Aksi ini membuat drama kantor panas, orang-orang mulai mendekat dan menyampaikan simpati, tidak sedikit yang memandang tatapan sinis dan banyak juga yang memandang tatapan penuh iba. Bagi saya tidak masalah, yang terpenting adalah kesehatan mental. Saya selalu mempropose mutasi adalah solusi yang baik kepada kolega, manajemen dan bahkan direksi. Proposal itu berbuah manis, saya bebas dari wanita busuk itu, saya dimutasi ke bagian yang lebih baik dengan jabatan dan profesi yang tidak receh. Bye bye The Devil Wears Adidas, ancamanmu tidak laku seperti dirimu yang tidak laku.
Silver Linings on Mental Health
Im writing this as a coping mechanism, melepaskan semua amarah dan juga dendam atas perlakuan tidak adil yang pernah saya terima. Ini penting supaya kesehatan mental dan fisik saya terjaga. Bagi yang menganggap kesehatan mental adalah isu receh, sebetulnya salah besar. Pressure tinggi yang mengakibatkan seseorang stress dengan efek eating disorder dan bahkan hingga penyakit lambung adalah warning bahwa kesehatan mental sangat penting dan tidak bisa diremehkan.
Dalam banyak hal, saya memang terkesan “quit”, tapi sejujurnya pilihan-pilihan saya didasarkan pada alasan yang lebih penting daripada sekadar uang ataupun yang lain.

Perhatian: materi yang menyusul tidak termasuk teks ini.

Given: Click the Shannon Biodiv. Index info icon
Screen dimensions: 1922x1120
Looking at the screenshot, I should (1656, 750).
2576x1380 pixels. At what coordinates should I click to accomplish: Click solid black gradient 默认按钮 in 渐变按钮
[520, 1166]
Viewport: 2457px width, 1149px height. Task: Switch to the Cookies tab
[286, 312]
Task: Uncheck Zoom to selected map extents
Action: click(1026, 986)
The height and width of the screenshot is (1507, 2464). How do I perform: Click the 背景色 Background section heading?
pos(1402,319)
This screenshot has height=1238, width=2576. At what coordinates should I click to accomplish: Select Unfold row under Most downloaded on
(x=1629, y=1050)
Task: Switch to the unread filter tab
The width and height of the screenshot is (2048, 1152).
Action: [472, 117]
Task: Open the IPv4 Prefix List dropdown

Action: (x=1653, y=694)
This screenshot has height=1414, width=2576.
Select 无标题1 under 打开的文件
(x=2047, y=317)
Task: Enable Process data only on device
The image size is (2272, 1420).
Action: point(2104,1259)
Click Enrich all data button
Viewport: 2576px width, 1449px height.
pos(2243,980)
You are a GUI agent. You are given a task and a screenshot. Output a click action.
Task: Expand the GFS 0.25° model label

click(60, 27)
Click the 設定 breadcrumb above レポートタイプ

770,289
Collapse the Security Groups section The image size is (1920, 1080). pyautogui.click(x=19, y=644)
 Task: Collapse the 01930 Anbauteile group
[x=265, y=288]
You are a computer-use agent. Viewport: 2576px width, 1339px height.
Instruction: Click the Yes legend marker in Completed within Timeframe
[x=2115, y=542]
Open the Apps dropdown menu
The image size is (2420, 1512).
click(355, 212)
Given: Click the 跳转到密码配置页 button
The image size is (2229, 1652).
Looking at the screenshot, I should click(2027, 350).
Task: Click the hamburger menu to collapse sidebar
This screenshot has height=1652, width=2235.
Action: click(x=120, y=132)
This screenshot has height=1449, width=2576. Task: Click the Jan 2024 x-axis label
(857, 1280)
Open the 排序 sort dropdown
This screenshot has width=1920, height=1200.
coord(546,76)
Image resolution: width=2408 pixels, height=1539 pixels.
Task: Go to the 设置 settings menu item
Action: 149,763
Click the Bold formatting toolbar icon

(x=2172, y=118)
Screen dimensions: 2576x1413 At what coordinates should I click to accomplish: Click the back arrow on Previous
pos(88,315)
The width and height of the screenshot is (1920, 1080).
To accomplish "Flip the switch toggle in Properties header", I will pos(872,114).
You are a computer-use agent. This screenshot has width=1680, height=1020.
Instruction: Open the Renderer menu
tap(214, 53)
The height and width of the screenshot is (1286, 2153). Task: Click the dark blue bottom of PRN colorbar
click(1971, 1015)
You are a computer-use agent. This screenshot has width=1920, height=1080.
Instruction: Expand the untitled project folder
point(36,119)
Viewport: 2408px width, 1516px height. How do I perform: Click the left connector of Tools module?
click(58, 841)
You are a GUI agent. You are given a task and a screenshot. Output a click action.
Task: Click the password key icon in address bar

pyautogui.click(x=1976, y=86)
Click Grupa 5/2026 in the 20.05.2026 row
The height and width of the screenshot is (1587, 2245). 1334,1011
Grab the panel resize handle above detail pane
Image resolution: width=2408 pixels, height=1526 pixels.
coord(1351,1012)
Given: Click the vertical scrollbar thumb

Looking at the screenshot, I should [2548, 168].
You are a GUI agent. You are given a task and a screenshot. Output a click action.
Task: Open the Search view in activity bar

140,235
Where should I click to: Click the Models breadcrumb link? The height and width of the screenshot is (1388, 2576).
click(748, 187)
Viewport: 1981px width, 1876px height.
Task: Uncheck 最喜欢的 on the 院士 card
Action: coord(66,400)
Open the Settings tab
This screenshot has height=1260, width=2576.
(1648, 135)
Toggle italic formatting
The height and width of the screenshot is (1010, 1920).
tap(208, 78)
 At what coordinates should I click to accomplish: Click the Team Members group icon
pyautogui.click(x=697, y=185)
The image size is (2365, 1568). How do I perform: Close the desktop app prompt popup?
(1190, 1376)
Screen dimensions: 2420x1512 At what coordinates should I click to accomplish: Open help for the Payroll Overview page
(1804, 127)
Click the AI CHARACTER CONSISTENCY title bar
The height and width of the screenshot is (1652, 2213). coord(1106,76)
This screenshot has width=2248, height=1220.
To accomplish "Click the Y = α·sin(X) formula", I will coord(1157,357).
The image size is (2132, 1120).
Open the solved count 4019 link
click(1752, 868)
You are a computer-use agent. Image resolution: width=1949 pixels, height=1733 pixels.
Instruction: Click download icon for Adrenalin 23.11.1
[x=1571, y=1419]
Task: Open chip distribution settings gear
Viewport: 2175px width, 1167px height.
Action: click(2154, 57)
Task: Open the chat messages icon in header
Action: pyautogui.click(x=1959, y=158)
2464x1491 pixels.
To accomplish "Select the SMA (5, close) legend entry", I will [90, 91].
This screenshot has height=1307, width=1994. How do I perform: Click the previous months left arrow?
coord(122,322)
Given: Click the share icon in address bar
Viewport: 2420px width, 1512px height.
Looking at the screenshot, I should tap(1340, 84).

Kesehatan fisik dan mental, keseimbangan mind, body and soul adalah jauh lebih penting daripada sekadar mendapatkan segepok uang banyak tapi kemudian mengalami mental corrupt yang acute. Ingat, mental yang korup akan terbawa dalam perilaku keseharian, pola pikir, dan sudut pandang, yang pada akhirnya akan berakhir pada bagaimana anda memperlakukan keluarga dan orang-orang yang anda sayangi.
Selamat Hari Kesehatan Mental se Dunia.